<h1 style="color:orange">EXERCISE CLASS 2 (Part 1/3)</h1>

# Review of basic statistical concepts - Hypothesis testing

### Chapter 3-4, D.C. Montgomery: "Statistical Quality Control - an introduction", 7th Ed., Wiley




# Statistical Inference

![Slide2.PNG](attachment:Slide2.PNG)

![Slide3.PNG](attachment:Slide3.PNG)

# EXERCISE T1

Given a sample of n independent and identically distributed observations, demonstrate that the sample mean $\bar{X}$ and the sample variance $S^2$ are unbiased estimators

Exercise T1 (solution) (1/2)

![Slide5.PNG](attachment:Slide5.PNG)

Exercise T1 (solution) (2/2)

![Slide6.PNG](attachment:Slide6.PNG)

# EXERCISE T2

A synthetic fiber used in manufacturing industry has an ultimate tensile strength that is normally distributed with mean 75.5 psi and standard deviation 3.5 psi. 

a) Compute the probability that a random sample of 6 observations has a sample mean larger than 75.75 psi.

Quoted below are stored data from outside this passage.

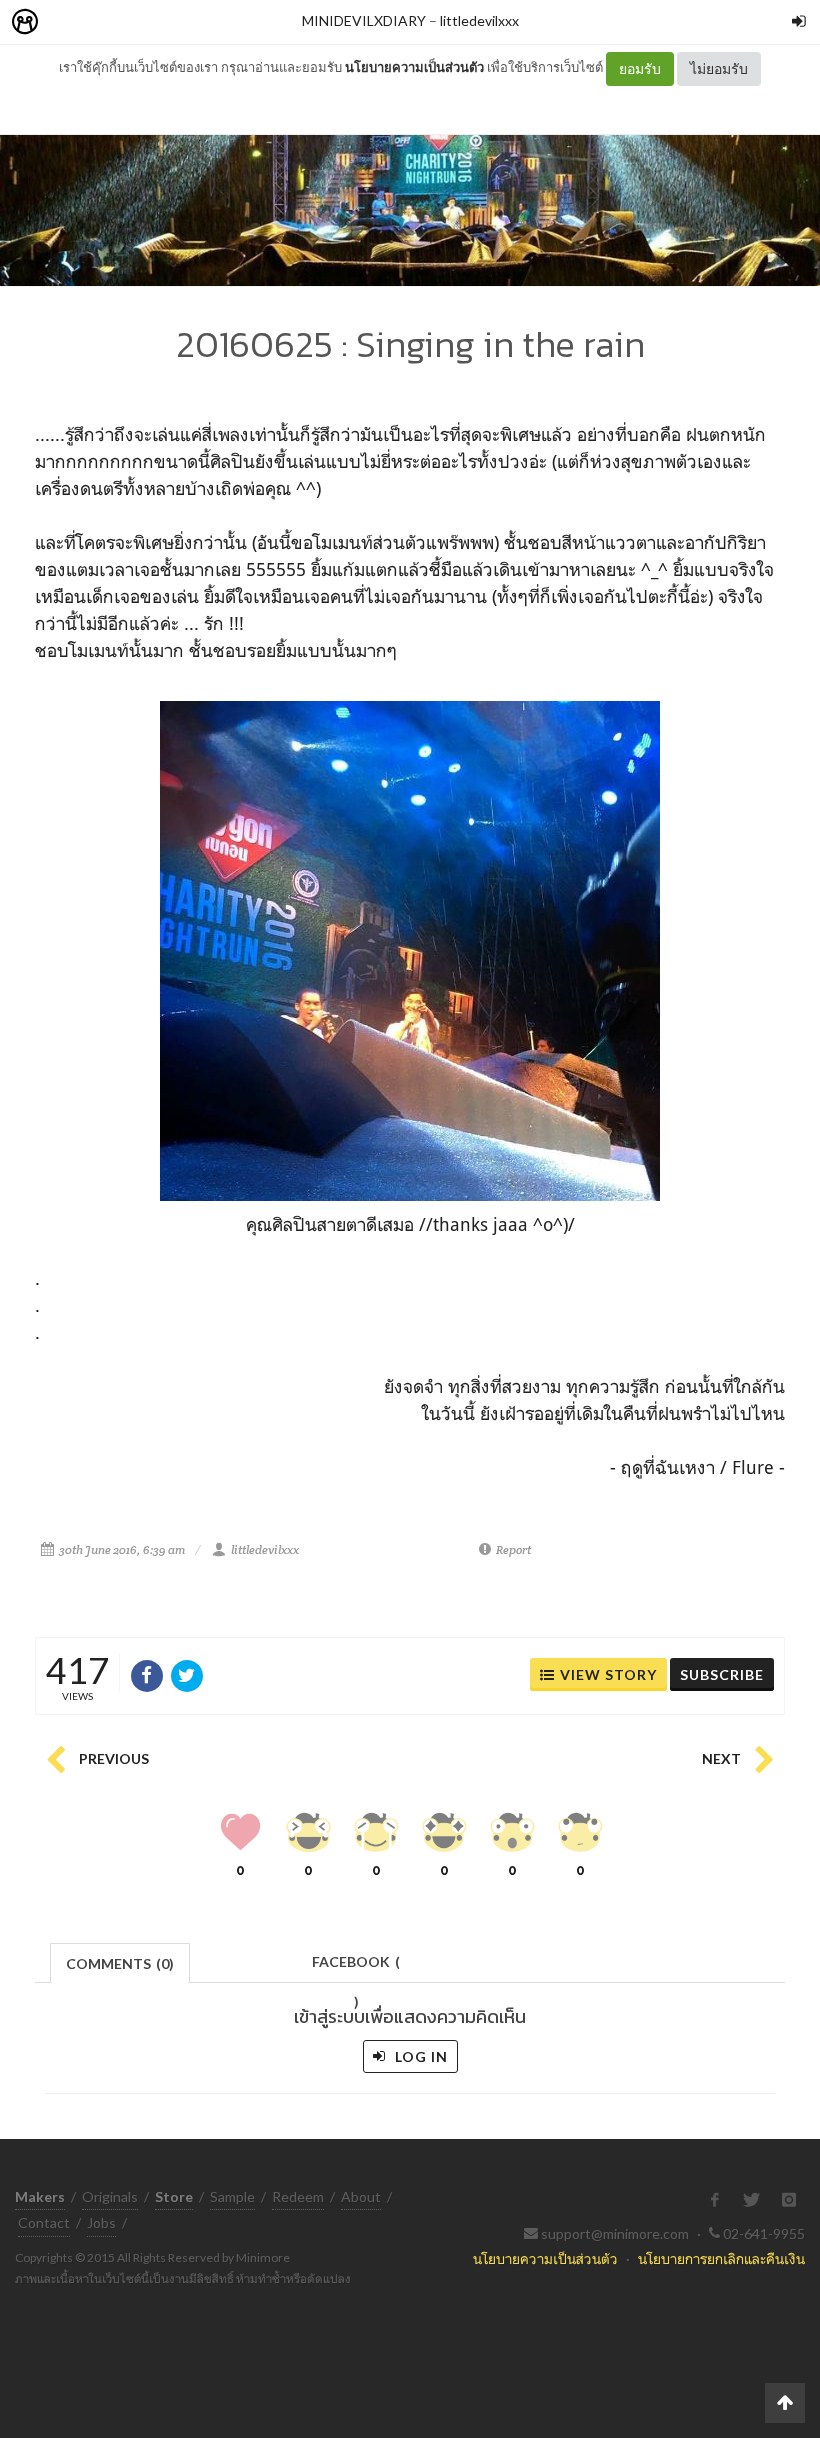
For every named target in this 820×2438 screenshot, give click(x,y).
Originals (110, 2196)
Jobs (101, 2222)
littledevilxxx (479, 20)
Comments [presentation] (120, 1963)
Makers (69, 22)
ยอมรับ (640, 68)
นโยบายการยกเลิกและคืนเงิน (721, 2258)
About (361, 2196)
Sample (232, 2196)
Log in (419, 2056)
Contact (44, 2222)
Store (138, 22)
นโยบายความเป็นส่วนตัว (414, 67)
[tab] (120, 1961)
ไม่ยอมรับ (719, 68)
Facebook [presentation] (356, 1967)
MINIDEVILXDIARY (364, 20)
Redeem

b) How does the standard deviation of the mean estimator change by passing from a sample of 6 observations to a sample of 49 observations?

In [1]:
# Importing the libraries
import numpy as np
import matplotlib.pyplot as plt
from scipy import stats

In [2]:
# Input data
mu = 75.5       # Mean
sigma = 3.5     # Standard deviation

## Point a

Compute the probability that a random sample of 6 observations has a sample mean larger than 75.75 psi.

$$\mu = 75.5$$
$$\sigma_{\bar{X}} = \frac{\sigma}{\sqrt{n}} = \frac{3.5}{\sqrt{6}}$$
$$P(\bar{X} \geq \mu_0) = P(\frac{\bar{X} - \mu}{\sigma_{\bar{X}}} \geq \frac{\mu_0 - \mu}{\sigma_{\bar{X}}}) = P(Z \geq \frac{75.75 - 75.5}{1.429}) = 1 - P(Z \leq 0.175)$$

In [3]:
n = 6          # Number of samples
mu0 = 75.75    # Hypothesized mean

# Under the assumption of normality, the probability of observing a sample mean larger than mu0 is: 
Z_0 = (mu0 - mu)/(sigma/np.sqrt(n))
prob = 1 - stats.norm.cdf(Z_0)
print('The probability of observing a sample mean larger than mu0 is: %.3f' % prob)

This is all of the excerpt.